### Set of tasks
[1] In the Dagster re-execution guide, what failure rate is assigned to the unreliable op?
[2] Copy the passage of the Dagster re-execution guide from "With Dagster, the" up to and including "a non-destructive operation.".

### Text provided
^^^^^^^^^^^^^^^^

This guide is intended to walk through how to re-execute Dagster jobs and where the subsequent executions are found within Dagit.
If ops fail or upstream data has changed within a job execution, the job may need to be re-run starting from a particular point. Dagster calls this process re-execution
.
Imagine a machine learning job with three ops. The first op, training the model, is the most time and resource intensive. Then, we test the model, and build analyses on the results. Suppose that the job fails with the op that is testing the model. After fixing the root cause, we want to re-run our job. However, it would take much more time to create a new run of the job as we would have to repeat the first op. It would be more economical to start again from the second op, reusing the previous run's execution result for the first op.
With Dagster, the re-execution of parts of the job is grouped with the original run to make it easy to trace. The original job execution metadata is not overwritten, making re-execution a non-destructive operation.
Consider the following job which has three ops, one of which fails half of the time.
from dagster import in_process_executor, job, op
@op
def start():
return 1
@op
def unreliable(num: int) -> int:
failure_rate = 0.5
if some_random_result() < failure_rate:
raise Exception("blah")
return num
@op
def end(_num: int):
pass
@job(executor_def=in_process_executor)
def unreliable_job():
end(unreliable(start()))
Although very simple, there are inputs and outputs passed between ops. With an IO manager, re-execution is able to handle inputs and outputs stored from the initial run.

^^^^^^^^^^^^^^^^

### Data block
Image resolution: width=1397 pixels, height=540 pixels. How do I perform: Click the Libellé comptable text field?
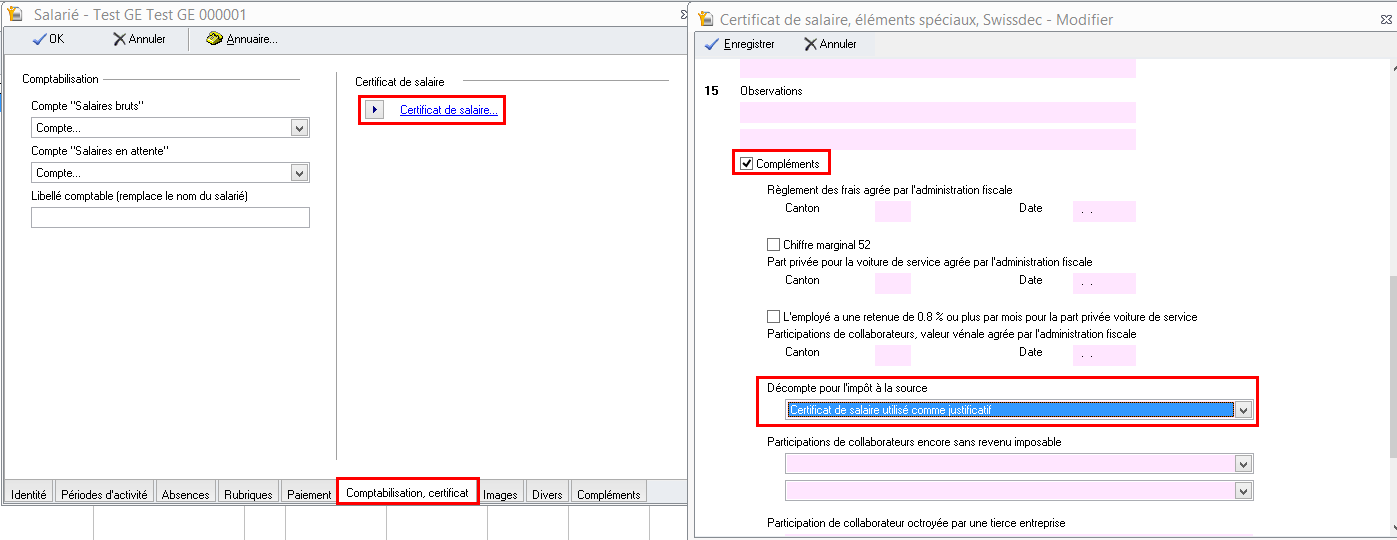(x=170, y=218)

^^^^^^^^^^^^^^^^

### Solutions per task
[1] 0.5, so the op fails half of the time.

[2]
With Dagster, the re-execution of parts of the job is grouped with the original run to make it easy to trace. The original job execution metadata is not overwritten, making re-execution a non-destructive operation.